→ Cytowany tekst
****
Według piątkowego sondażu PBS dla "Gazety Wyborczej", kandydat PO mógłby liczyć na 40-proc. poparcie w I turze wyborów prezydenckich; kandydat PiS Lech Kaczyński na 34-proc. Według sondażu, przeprowadzonego przez ośrodek GfK Polonia dla "Faktów" TVN, Donald Tusk cieszy się 42 proc. poparciem, a na Lecha Kaczyńskiego chciałoby głosować - 31 proc. respondentów.
Kandydat PiS rywalizację między nim a Tuskiem nazwał "sporem o kształt przyszłej prezydentury". Zapowiedział, że jego prezydentura będzie stanowcza, ale będzie szukał porozumienia tam, gdzie to możliwe. Ocenił natomiast, że jego główny rywal prezentuje "agresywną" wizję prezydentury.
****
→ Prezentowane dane
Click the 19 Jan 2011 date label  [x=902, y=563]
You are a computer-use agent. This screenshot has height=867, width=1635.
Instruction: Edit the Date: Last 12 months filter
****
→ Zadania do wykonania
1 > Odpowiedz na podstawie tekstu o sondażach na poniższe pytania.
(a) Dla jakiej gazety przeprowadzono sondaż PBS?
(b) Jaki odsetek respondentów w sondażu GfK Polonia chciałby głosować na Lecha Kaczyńskiego?
(c) Jak kandydat PiS określił swoją wizję prezydentury?
2 > Przepisz wiernie fragment tekstu o sondażach, zaczynając od słów "Według piątkowego sondażu" i ciągnąc aż po słowa "31 proc. respondentów.".
3 > Wymień wszystkie wartości procentowe poparcia podane w tekście o sondażach.
Dane nie mają tu żadnego znaczenia.

→ Odpowiedzi do zadań
1 >
(a) Dla „Gazety Wyborczej”.
(b) 31 proc.
(c) Jego prezydentura będzie stanowcza, ale będzie szukał porozumienia tam, gdzie to możliwe.

2 >
Według piątkowego sondażu PBS dla "Gazety Wyborczej", kandydat PO mógłby liczyć na 40-proc. poparcie w I turze wyborów prezydenckich; kandydat PiS Lech Kaczyński na 34-proc. Według sondażu, przeprowadzonego przez ośrodek GfK Polonia dla "Faktów" TVN, Donald Tusk cieszy się 42 proc. poparciem, a na Lecha Kaczyńskiego chciałoby głosować - 31 proc. respondentów.

3 > 40 proc., 34 proc., 42 proc., 31 proc.